YOUR GOAL
Copy the sample ranking output from "Time taken: 1.87" up to and including "used Docker Swarm.", replacing "Azure" with "Google Cloud".

EXTRACT

The output would look something like this:
--- Final Rankings ---
--- Result 1 ---
Candidate: jane_doe_resume.pdf
Details:
Name: Jane Doe
Experience: 6 years
City: boston
Scoring:
Score: 9/10
Reason: Excellent match. Strong experience in Go and Kubernetes, with multiple projects deployed on AWS EKS. Aligns perfectly with all core requirements of the JD.
Time taken: 1.87 seconds
--- Result 2 ---
Candidate: john_smith_cv.docx
Details:
Name: John Smith
Experience: 4 years
City: boston
Scoring:
Score: 7/10
Reason: Good candidate. Solid backend experience and familiar with AWS, but primary cloud experience is in Azure. Lacks direct Kubernetes experience but has used Docker Swarm.
Time taken: 2.01 seconds
...

DATA UNDER STUDY
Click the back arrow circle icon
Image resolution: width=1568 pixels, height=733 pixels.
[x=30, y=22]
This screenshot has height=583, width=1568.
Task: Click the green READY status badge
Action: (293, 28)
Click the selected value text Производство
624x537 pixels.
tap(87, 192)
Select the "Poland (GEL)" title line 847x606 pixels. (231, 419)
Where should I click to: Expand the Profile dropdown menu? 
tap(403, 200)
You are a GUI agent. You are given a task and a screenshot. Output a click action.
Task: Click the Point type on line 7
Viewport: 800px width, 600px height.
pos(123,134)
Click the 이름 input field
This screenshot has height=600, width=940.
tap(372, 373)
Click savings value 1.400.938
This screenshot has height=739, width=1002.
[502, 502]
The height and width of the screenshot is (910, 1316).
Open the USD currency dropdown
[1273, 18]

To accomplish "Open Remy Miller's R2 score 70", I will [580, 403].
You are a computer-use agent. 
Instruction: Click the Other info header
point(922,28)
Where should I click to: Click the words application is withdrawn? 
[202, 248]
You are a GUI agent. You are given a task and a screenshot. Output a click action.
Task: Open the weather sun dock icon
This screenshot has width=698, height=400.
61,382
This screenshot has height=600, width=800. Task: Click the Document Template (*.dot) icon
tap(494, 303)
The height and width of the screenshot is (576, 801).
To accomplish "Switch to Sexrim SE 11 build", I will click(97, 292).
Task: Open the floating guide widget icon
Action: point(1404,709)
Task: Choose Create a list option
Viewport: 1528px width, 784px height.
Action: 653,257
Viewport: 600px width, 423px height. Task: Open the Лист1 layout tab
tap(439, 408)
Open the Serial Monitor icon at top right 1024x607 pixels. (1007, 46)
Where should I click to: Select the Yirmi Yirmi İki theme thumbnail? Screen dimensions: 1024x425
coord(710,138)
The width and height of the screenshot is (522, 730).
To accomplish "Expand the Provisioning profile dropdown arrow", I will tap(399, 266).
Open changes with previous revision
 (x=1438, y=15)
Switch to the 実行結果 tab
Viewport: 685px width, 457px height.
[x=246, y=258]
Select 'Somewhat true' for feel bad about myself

SOLUTION
Time taken: 1.87 seconds
--- Result 2 ---
Candidate: john_smith_cv.docx
Details:
Name: John Smith
Experience: 4 years
City: boston
Scoring:
Score: 7/10
Reason: Good candidate. Solid backend experience and familiar with AWS, but primary cloud experience is in Google Cloud. Lacks direct Kubernetes experience but has used Docker Swarm.